# TASK
Retype only what runs from the line with "The height and" through the end of the entries, exactly and in full, but omit any picture you find.

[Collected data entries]

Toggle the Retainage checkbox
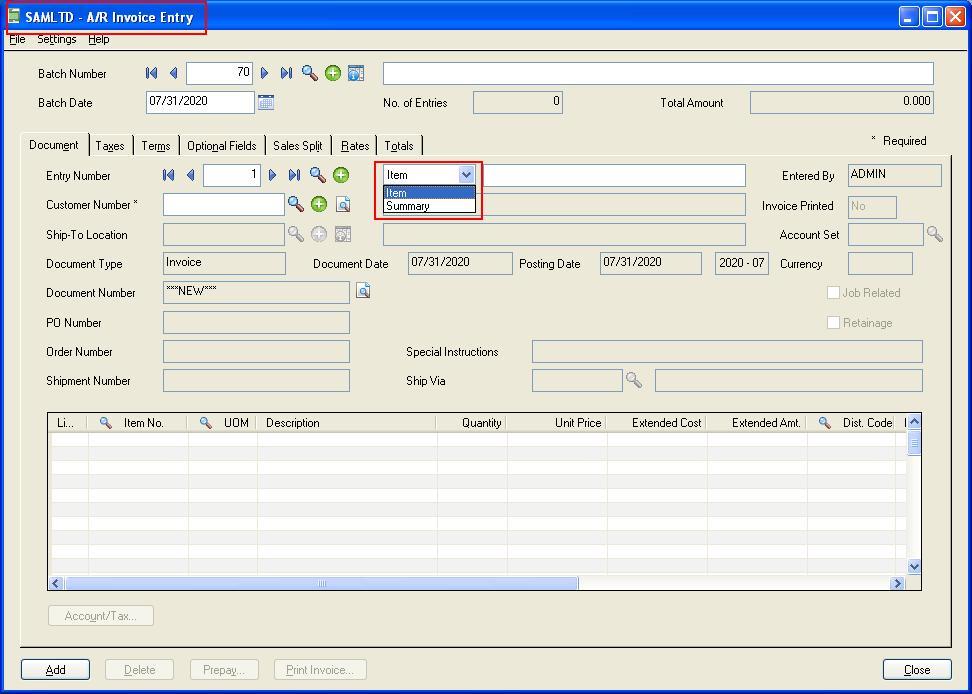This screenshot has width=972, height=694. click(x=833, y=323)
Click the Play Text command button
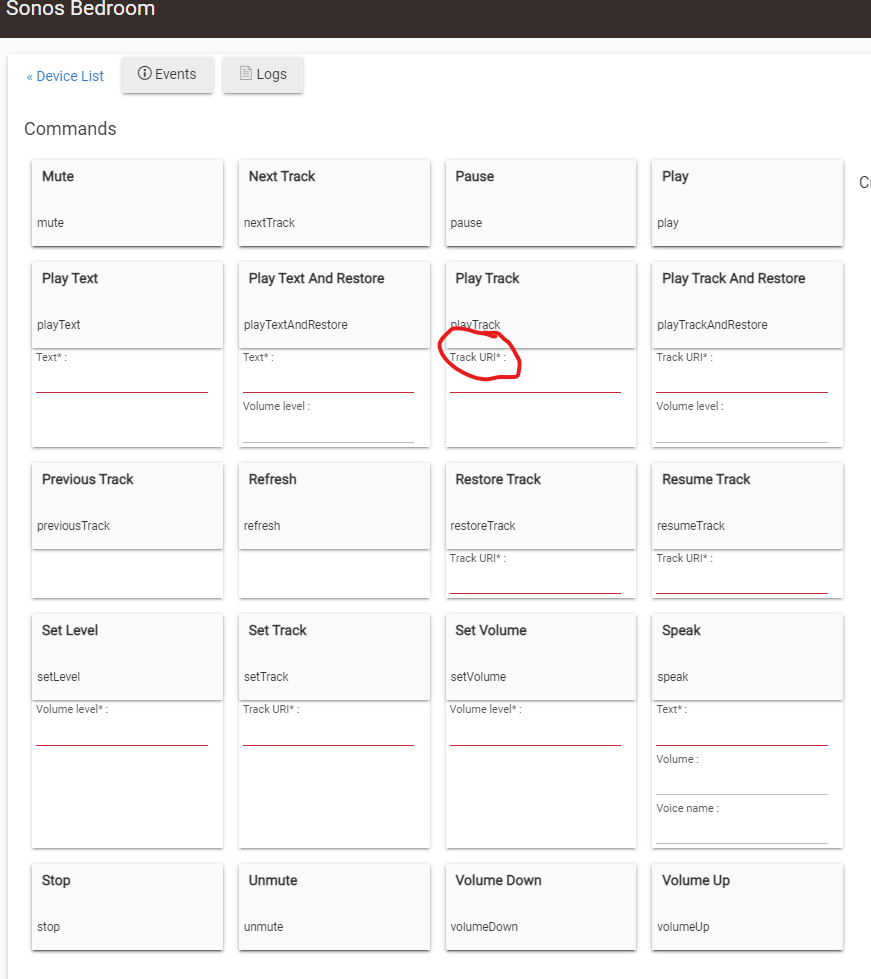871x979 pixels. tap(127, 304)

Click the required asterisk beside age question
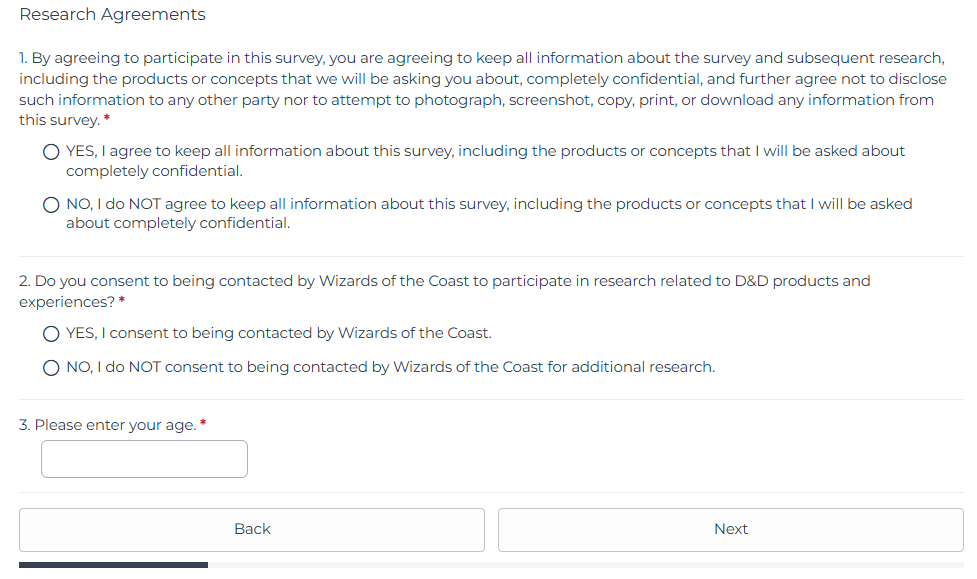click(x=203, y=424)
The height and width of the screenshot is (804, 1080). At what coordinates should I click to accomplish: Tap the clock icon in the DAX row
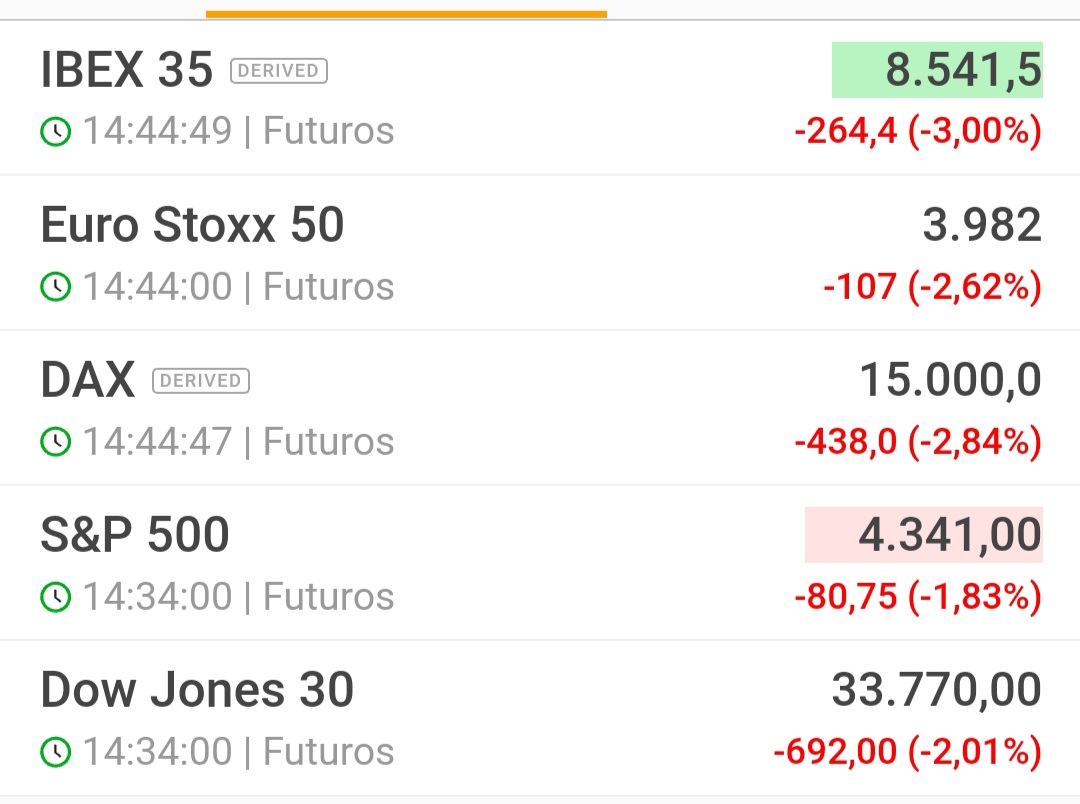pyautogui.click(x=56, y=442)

# ANSWER TO THIS EXERCISE
The height and width of the screenshot is (804, 1080). At what coordinates should I click to accomplish: Tap the clock icon in the DAX row
pyautogui.click(x=56, y=442)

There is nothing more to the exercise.